Angélique rendit les armes.

– Elle m'a dit qu'il était son amant, avoua-t-elle d'une voix étouffée.

Pêle-mêle, elle lui fit le récit de son entrevue avec Ambroisine.

Villedavray se taisait. Il l'écoutait gravement et Angélique sentait qu'elle avait en lui un ami sincère, et de plus de valeur qu'il ne semblait.

Lorsqu'elle se tut, il secoua la tête d'un air dubitatif. Il ne paraissait pas troublé ni bouleversé.

– Les avis sont partagés en la place sur notre chère duchesse, dit-il.
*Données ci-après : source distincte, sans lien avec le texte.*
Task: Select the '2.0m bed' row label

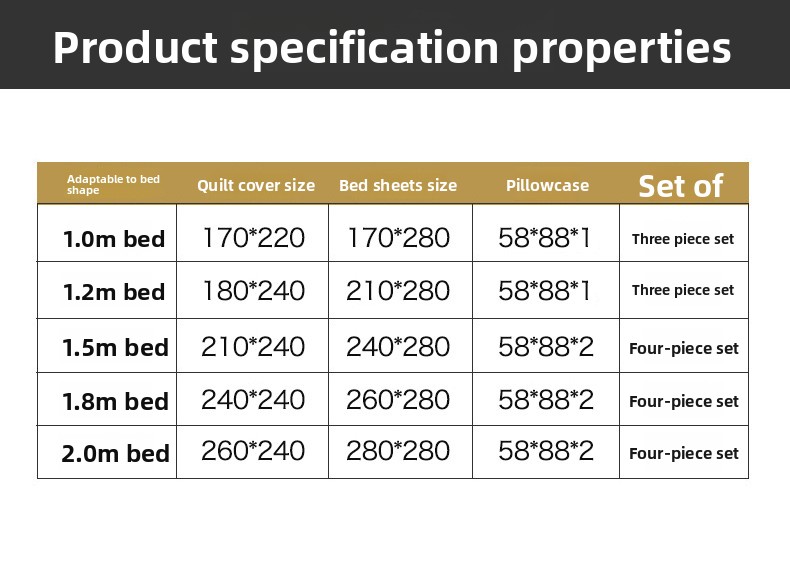Action: pyautogui.click(x=115, y=453)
Les uns la portent aux nues comme une sainte d'une vertu irréprochable, tel le capitaine breton qui marche sur le chemin de la conversion pour lui complaire. D'autres, moins sots, ne sont pas sans deviner sa vraie nature, mais il semblerait qu'elle a su préserver sa réputation. Si elle ne se prive pas d'accueillir en sa couche quelques-uns de ces mâles avides qui l'environnent, le secret est bien gardé.

– Comme à Gouldsboro, comme à Port-Royal, fit Angélique avec lassitude. Les uns mentent, les autres se taisent par honte ou par crainte, d'autres enfin s'illusionnent et la vénèrent.
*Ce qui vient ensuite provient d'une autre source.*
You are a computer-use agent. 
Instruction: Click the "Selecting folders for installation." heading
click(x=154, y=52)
Elle hésita un peu, puis décida de ne rien cacher de son humiliation.

– Il y avait chez elle, pendu au mur, un vêtement de Joffrey.

– Comédie !..., réagit vivement Villedavray. Ruse pour vous désespérer. Elle savait que vous viendriez. Et c'est vous qu'elle veut atteindre... Elle a dérobé ce vêtement...
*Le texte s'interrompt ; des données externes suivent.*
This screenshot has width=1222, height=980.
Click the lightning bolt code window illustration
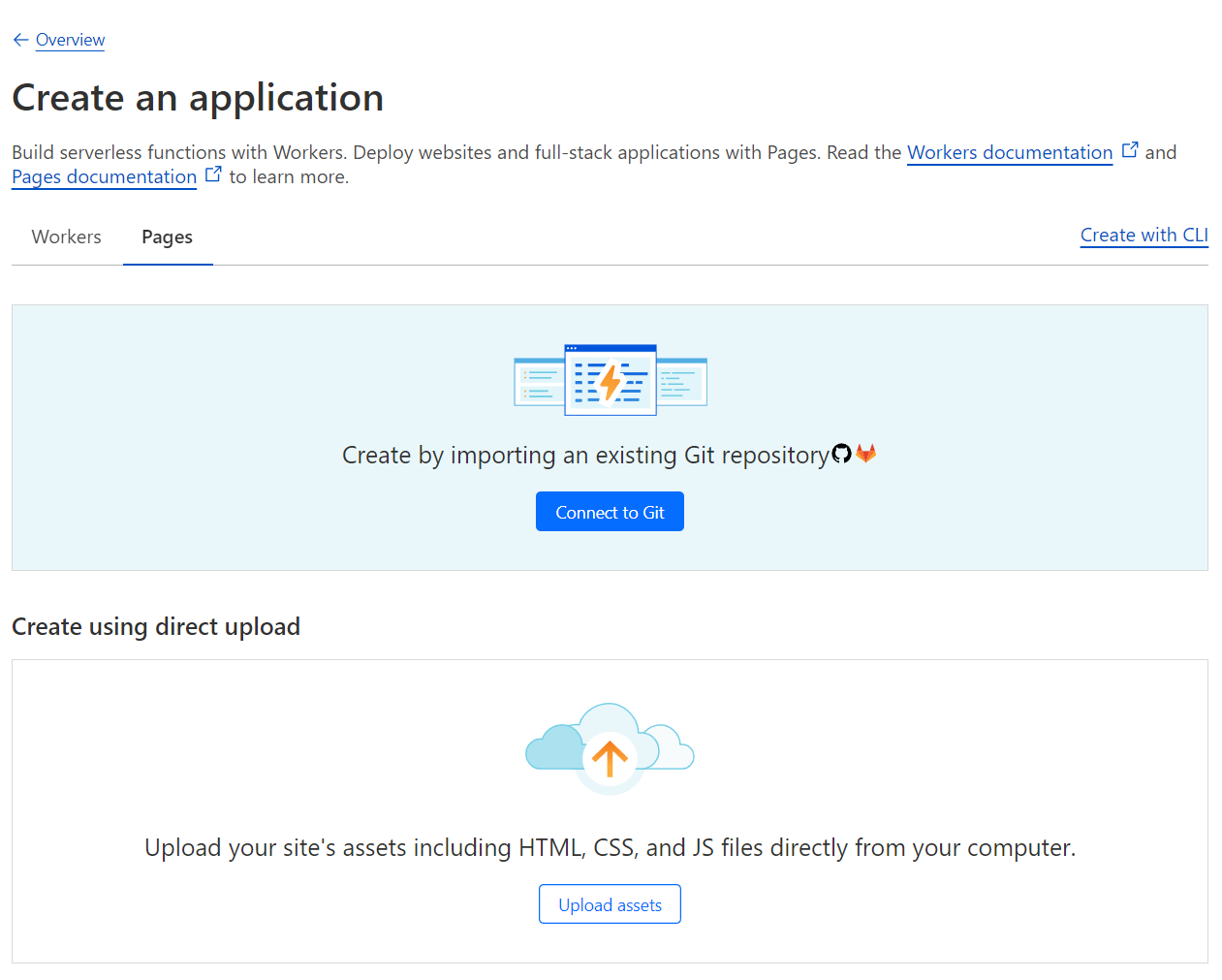point(610,380)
– Vous en êtes certain ? supplia Angélique.

– Quasi certain ! Cela lui ressemble. C'est d'un féminin, cette ruse. Vous n'allez pas vous y laisser prendre. En revanche, ce qui est plus inquiétant, c'est qu'elle a aussi préparé à votre venue les esprits qui auraient pu succomber, en vous voyant, à votre charme. Les uns vous prennent pour une dangereuse intrigante, les autres pour une créature dépravée qui couche avec les Indiens ou encore pour une incarnation du diable au service des hérétiques et décidée à bouter les bons Français catholiques hors des possessions que Dieu leur a données. Dans la mesure où M. de Peyrac attire les sympathies, vous êtes la Messaline qui lui fait porter des cornes et, dans la mesure où on le redoute, vous êtes son âme damnée.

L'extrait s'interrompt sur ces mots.